Revisit: Analyzing the Stock Market with Transfer Entropy Graphs

A revisit of: https://www.imjustageek.com/blog/using-causation-networks-to-predict-future-network-robustness

Introduction

Recently, I have been reconsidering my approach to a previous project that uses graphs to help analyze volatility in dynamic systems, more specifically, the stock market. The issue that kept popping into my mind was that it was easy to explain the ideas behind the graph and its construction; however, when I tried to explain how to extract the predictions from this graph it became very convoluted, to the point that even I felt manic trying to describe it. So I went back to the drawing board and developed a more systematic approach to analyze these graphs and explore a new way to find the potential predictive power of the graph's structure.

Transfer Entropy Graph and Data Collection

To recap some, the graph that we are trying to analyze is called a transfer entropy graph. You can look at the beginning of the last article (https://www.imjustageek.com/blog/using-causation-networks-to-predict-future-network-robustness) to get the details of how exactly it's constructed, but here is the gist of it. Between two time series of values you can calculate transfer entropy. It's a unitless measure that describes how changes in a source time series can correlate with future changes in a target time series.

So, for example, let's take the daily stock price of Apple and the daily stock price of Microsoft for the past year. We can calculate the transfer entropy from Apple to Microsoft. If it's a large number, that means the price of Apple historically had some correlation to the future price of Microsoft. The interesting thing is that typically similar companies like these will have a small transfer entropy, as they usually move together rather than directly lead to changes from one to another. So just because two companies would have a high correlation does not mean that they would have high transfer entropy.

To construct the graph, we would first make a node for every one of the companies we have data for. We then calculate the transfer entropy for all combinations of companies over a specific period. The graph will then be filled with directed edges with the calculated transfer entropies. Let's say we have a transfer entropy of 1.1 from Microsoft to Apple. We would add an edge that points from the Microsoft node to the Apple node with a value of 1.1. Then we will continue to add edges for every combination of companies in our dataset.

An example of a graph is below.

A Small Transfer Entropy Graph

Overall, a single transfer entropy graph would be a snapshot of the market at a specific date using a specified window of data before that date.

For this iteration of the project, we will create many transfer entropy graphs for random dates over the past five to ten years to help develop a large dataset for creating a useful model. This is one area in which the last project fell short, as previously we only analyzed a single transfer entropy graph when trying to make a model, and attempted to find the significance of that model versus making predictions with a "random graph". Using many transfer entropy graphs over an extended period will give us a better sense of how well this method of constructing graphs is for predicting market volatility.
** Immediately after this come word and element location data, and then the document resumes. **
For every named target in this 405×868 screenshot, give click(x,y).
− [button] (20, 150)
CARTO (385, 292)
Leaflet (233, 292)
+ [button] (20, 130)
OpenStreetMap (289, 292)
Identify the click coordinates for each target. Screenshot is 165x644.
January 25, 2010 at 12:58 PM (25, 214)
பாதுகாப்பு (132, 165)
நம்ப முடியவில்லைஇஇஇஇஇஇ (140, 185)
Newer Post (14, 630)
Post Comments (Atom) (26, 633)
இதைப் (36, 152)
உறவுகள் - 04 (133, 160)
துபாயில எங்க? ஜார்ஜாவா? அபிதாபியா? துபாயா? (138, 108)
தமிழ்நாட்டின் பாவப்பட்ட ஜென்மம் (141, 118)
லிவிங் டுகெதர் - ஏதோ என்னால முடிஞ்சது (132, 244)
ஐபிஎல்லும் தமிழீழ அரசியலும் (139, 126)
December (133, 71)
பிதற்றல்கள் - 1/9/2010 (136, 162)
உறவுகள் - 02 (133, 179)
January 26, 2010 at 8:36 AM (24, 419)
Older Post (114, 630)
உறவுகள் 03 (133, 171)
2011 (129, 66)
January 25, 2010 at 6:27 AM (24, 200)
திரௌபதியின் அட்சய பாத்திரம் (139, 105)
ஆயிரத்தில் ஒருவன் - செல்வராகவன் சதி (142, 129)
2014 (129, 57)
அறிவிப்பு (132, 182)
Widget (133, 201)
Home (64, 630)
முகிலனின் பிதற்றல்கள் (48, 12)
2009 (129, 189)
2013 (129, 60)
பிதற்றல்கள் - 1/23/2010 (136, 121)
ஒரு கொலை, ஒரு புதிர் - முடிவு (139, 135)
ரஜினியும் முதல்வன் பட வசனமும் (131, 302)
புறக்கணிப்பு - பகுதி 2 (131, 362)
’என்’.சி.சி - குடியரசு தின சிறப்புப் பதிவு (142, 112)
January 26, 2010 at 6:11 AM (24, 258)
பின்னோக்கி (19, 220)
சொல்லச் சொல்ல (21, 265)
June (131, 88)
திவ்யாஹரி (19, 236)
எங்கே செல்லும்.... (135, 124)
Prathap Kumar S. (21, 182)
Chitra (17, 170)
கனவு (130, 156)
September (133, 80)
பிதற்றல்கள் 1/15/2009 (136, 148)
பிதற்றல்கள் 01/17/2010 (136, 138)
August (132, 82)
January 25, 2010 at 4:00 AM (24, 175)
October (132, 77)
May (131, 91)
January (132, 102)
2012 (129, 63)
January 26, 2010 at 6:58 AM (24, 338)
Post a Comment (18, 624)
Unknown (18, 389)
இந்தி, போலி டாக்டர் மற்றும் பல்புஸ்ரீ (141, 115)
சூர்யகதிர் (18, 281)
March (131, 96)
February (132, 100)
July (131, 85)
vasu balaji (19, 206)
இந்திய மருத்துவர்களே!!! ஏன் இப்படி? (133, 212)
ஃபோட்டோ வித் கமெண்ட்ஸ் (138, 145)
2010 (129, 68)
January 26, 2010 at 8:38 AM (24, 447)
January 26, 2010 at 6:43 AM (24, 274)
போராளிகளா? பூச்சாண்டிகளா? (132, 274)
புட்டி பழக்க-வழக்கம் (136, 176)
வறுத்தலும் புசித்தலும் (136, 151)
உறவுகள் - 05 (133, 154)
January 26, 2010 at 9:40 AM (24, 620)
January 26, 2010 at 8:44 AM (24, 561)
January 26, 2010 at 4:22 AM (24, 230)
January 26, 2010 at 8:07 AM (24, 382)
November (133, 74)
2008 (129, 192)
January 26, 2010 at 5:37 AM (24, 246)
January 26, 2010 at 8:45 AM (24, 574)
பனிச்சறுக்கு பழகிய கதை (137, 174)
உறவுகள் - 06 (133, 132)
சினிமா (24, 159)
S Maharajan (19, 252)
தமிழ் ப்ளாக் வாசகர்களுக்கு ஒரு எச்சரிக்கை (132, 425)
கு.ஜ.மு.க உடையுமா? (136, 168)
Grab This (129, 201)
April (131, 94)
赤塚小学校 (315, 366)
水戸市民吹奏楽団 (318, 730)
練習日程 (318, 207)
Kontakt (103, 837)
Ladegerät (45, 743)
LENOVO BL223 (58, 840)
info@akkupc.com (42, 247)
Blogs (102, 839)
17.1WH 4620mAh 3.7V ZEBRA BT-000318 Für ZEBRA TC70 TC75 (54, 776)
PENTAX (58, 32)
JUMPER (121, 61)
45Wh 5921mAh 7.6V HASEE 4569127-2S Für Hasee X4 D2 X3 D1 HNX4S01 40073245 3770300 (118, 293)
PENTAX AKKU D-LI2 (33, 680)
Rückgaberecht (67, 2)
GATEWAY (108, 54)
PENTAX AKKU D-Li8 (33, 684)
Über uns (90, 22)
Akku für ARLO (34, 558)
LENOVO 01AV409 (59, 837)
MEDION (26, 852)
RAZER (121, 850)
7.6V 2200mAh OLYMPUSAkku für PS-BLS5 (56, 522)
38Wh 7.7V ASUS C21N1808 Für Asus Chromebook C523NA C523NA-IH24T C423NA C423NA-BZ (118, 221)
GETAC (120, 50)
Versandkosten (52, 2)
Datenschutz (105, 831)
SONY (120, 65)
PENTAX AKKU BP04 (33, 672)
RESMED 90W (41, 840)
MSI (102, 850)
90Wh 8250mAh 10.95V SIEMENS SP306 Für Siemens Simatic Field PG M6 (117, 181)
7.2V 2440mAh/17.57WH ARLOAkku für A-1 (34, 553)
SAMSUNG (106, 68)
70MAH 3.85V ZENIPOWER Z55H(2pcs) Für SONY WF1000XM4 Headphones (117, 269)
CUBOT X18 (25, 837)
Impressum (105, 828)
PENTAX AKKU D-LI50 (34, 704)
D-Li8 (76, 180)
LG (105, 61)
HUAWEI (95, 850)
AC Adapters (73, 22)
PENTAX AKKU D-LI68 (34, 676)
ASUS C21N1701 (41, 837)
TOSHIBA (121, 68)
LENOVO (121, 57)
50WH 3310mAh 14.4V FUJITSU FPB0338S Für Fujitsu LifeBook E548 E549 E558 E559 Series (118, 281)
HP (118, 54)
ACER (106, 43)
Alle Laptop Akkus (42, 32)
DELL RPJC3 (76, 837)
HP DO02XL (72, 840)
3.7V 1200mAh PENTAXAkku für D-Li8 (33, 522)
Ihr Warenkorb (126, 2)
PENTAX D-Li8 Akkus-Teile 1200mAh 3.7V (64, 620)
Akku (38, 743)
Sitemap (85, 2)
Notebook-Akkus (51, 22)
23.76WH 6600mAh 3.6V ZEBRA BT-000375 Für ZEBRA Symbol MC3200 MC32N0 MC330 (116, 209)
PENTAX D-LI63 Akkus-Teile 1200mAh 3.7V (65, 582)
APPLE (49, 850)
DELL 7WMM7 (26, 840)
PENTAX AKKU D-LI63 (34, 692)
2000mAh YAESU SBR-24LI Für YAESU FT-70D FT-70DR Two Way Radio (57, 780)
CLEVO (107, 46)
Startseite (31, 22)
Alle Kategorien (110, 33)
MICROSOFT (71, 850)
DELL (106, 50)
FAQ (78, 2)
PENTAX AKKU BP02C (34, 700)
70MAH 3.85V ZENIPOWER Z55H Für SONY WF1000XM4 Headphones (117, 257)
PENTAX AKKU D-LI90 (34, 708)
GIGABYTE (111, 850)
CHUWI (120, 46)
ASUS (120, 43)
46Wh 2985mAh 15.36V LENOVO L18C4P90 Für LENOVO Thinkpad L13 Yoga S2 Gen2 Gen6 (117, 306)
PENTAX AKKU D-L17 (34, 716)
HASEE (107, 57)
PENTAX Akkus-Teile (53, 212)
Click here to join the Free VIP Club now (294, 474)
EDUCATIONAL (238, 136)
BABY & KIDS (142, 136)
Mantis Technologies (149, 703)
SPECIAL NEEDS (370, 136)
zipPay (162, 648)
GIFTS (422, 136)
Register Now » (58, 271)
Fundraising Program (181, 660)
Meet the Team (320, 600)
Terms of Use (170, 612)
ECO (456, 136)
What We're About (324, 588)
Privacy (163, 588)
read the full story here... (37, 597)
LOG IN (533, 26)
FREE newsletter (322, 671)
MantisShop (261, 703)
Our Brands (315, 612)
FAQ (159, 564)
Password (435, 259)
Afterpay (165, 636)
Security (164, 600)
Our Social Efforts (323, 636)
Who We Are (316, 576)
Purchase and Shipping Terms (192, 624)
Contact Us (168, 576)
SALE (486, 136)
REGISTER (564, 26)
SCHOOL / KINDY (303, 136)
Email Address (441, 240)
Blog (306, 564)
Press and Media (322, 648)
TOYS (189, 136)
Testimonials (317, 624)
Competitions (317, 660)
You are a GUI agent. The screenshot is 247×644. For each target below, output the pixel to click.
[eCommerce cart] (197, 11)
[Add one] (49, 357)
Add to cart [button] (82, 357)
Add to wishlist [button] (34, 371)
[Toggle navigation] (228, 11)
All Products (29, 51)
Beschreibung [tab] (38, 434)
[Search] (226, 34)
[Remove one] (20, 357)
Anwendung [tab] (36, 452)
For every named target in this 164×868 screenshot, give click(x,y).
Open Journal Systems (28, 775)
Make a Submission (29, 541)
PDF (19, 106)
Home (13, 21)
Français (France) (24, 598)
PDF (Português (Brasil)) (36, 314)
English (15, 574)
Note: For this iteration we still use Effective Transfer Entropy, Use Significance Tests, and use the Total Market Movement as a background process. All non-significant and/or 0 transfer entropy connections are not included in the graph.

Data Collection

To construct the graphs, we first collect the daily stock prices of the top 3000 companies by current market cap from 2010 to the beginning of 2025. This is the pricing data to serve as the base for all graphs. We filter out companies that IPO'd in 2024 and any companies that would have missing data during this time. (This leaves us with about 2500 companies) This time, we focus on average weekly prices of the stock to filter out any day-to-day trading noise and focus on more mid-frequency price movement.

Next, we reduce the dataset by transforming it to be the five-day averages of the stock price, and then convert the data to be absolute percent changes of the five-day average prices. Using percent change normalizes the data, as the transfer entropy calculation can be sensitive to magnitude, and the magnitude of the price of a company provides limited useful information. Next, we select 500 random days from 2010 to 2025 and construct a transfer entropy graph for each date using the previous year's data. This will leave us with 500 graphs, which we can use to help create our model.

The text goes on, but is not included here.